En Gambie, l’abattage d’un hippopotame à la suite d’un incident mortel impliquant un éleveur a déclenché une vague d’indignation au sein des organisations de défense de l’environnement. Au-delà de l’émotion immédiate, l’affaire met en lumière une problématique plus large et récurrente dans plusieurs zones rurales du pays : la cohabitation fragile entre populations et faune sauvage.
Un drame humain à l’origine de l’intervention
Selon les informations locales, un berger, Dawda Jallow, a trouvé la mort après une attaque présumée d’hippopotame dans une zone proche du fleuve Gambie, non loin du village de Jafaye, dans la région de Bansang. L’incident, survenu dimanche dernier, a provoqué une forte émotion dans la communauté et des appels pressants à neutraliser l’animal jugé dangereux.
Face à la situation, les autorités ont mandaté une équipe de chasseurs spécialisés, conduite par Demba Njie, pour localiser l’animal.
Une opération controversée sur les berges du fleuve
Après plusieurs recherches, l’hippopotame a été repéré sur les berges du fleuve Gambie avant d’être abattu lundi en fin de journée par l’équipe mobilisée. L’opération, présentée comme une mesure de sécurité publique, visait à prévenir de nouveaux incidents dans une zone déjà marquée par la tension.
Cependant, la décision d’éliminer l’animal a immédiatement suscité des critiques.
La colère des défenseurs de l’environnement
Des organisations de protection de la faune ont vivement réagi, dénonçant la mise à mort d’une femelle hippopotame et questionnant la conformité de la procédure avec les règles de conservation en vigueur.
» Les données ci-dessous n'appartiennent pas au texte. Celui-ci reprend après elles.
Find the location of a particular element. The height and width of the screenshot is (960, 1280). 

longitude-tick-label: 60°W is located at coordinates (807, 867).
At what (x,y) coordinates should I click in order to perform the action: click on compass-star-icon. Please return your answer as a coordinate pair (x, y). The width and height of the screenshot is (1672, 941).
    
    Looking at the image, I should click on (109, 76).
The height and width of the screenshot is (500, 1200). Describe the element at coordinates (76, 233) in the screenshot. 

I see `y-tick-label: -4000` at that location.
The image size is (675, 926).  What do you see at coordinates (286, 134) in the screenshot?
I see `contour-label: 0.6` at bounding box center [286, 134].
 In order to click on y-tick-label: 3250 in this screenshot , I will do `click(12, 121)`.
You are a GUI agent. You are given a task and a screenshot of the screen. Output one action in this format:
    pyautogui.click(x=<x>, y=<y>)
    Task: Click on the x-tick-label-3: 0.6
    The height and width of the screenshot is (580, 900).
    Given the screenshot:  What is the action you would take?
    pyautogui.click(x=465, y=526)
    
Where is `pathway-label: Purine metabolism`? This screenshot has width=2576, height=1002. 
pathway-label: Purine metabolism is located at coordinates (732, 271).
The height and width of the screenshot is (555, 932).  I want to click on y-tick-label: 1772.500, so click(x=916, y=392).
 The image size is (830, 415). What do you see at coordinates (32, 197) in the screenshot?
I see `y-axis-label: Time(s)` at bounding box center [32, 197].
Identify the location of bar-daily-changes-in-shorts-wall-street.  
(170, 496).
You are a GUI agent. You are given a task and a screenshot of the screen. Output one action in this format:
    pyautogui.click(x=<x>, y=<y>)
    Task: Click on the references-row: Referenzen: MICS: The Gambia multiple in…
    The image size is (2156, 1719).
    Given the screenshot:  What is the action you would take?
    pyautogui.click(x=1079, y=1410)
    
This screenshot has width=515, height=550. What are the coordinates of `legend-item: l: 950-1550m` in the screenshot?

Selon ces ONG, cette décision soulève des interrogations sur le respect des dispositions de la loi de 1977 sur la faune sauvage, adoptée dans le cadre de la Déclaration de Banjul.
Elles estiment que cette loi, qui encadre la protection du patrimoine animalier, aurait dû privilégier d’autres alternatives avant l’abattage.
Une cohabitation de plus en plus sous tension
Au-delà du cas isolé, l’incident relance un débat plus large sur la pression croissante exercée sur les habitats naturels. Dans certaines zones proches du fleuve Gambie, l’expansion des activités humaines, l’élevage et la présence d’animaux sauvages partagent un espace de plus en plus restreint.
Pour plusieurs observateurs, ces tensions récurrentes traduisent un défi structurel : concilier sécurité des populations et préservation de la biodiversité dans un contexte où les frontières entre espaces humains et naturels deviennent de plus en plus poreuses.